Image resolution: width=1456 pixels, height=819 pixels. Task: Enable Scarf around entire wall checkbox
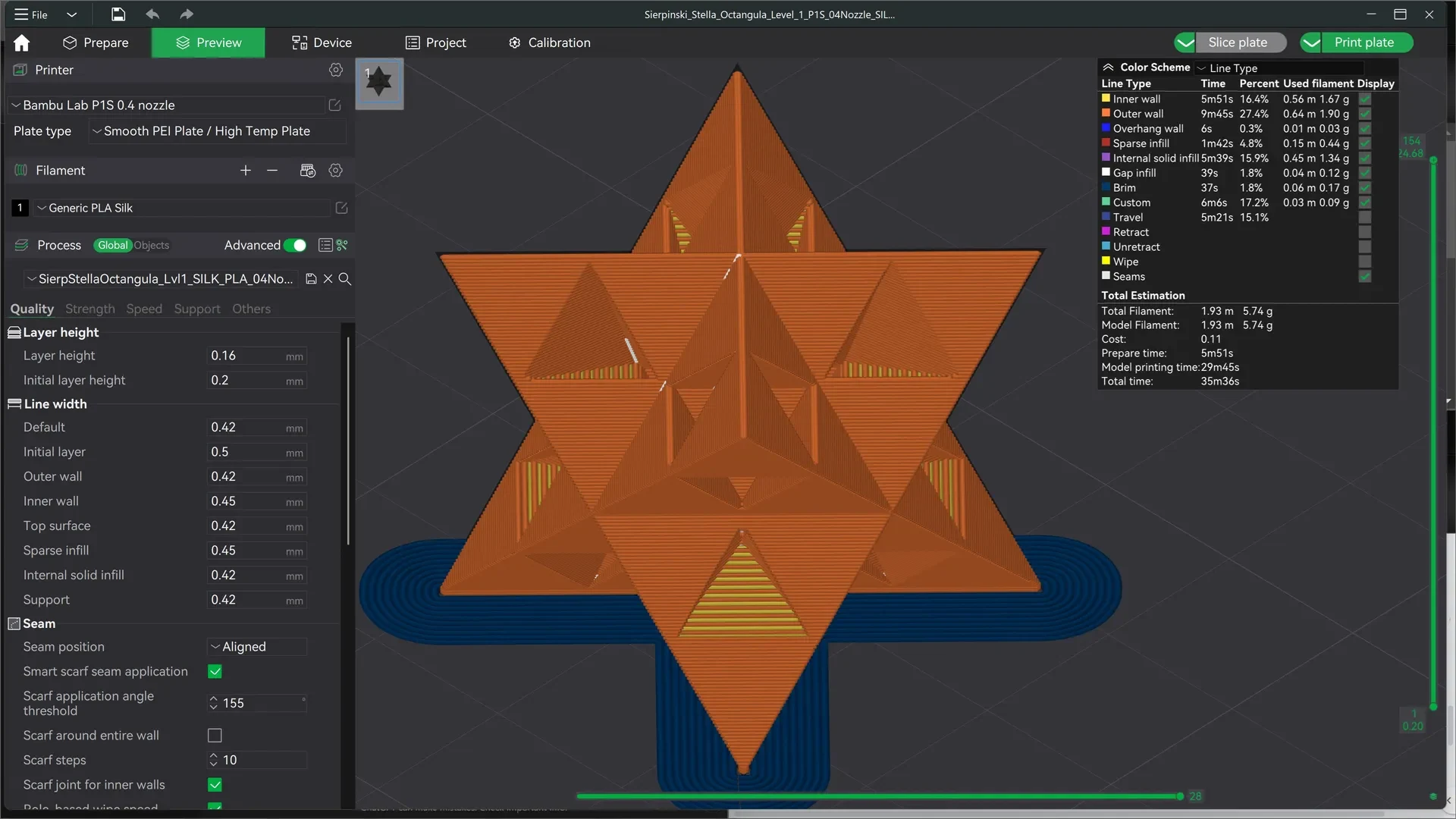[215, 736]
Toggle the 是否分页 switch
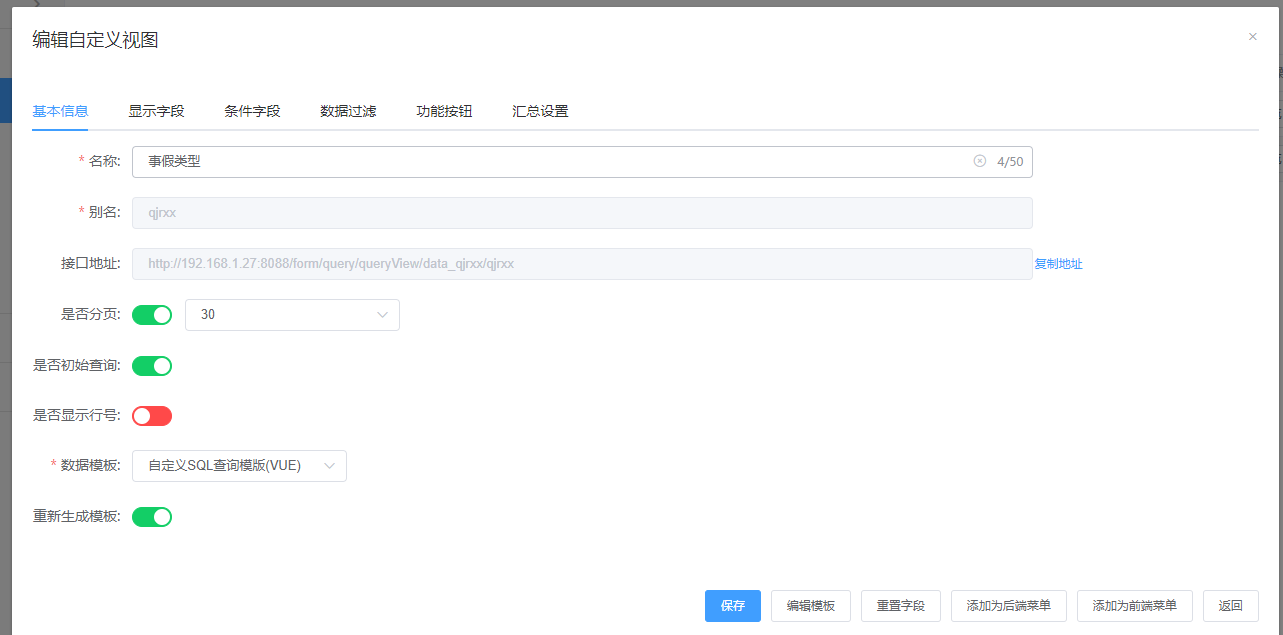This screenshot has width=1283, height=635. pyautogui.click(x=152, y=315)
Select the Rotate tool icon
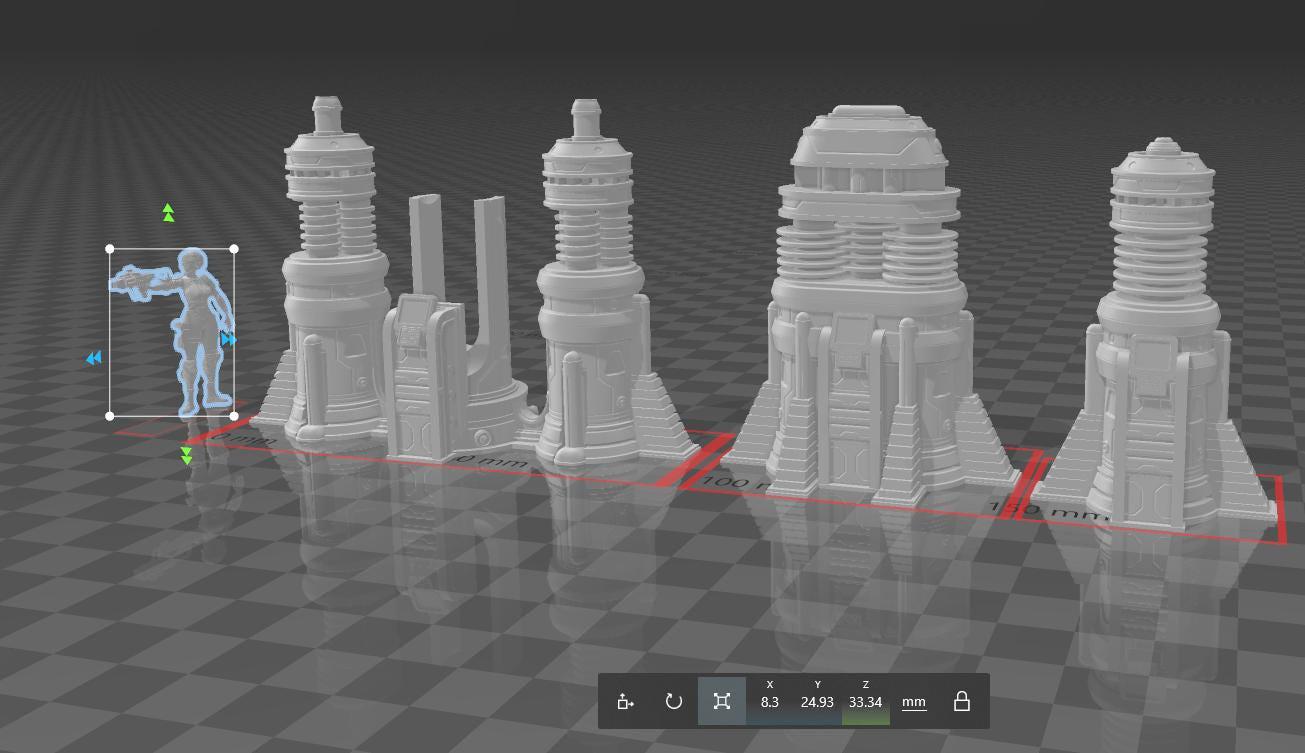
-=-=-
- [WHAT NEEDS TO BE DONE]: Exclude the images and copy every record above exactly.

- [TASK RESULT]:
Image resolution: width=1456 pixels, height=819 pixels. Task: Enable Scarf around entire wall checkbox
[215, 736]
Toggle the 是否分页 switch
This screenshot has width=1283, height=635. pyautogui.click(x=152, y=315)
Select the Rotate tool icon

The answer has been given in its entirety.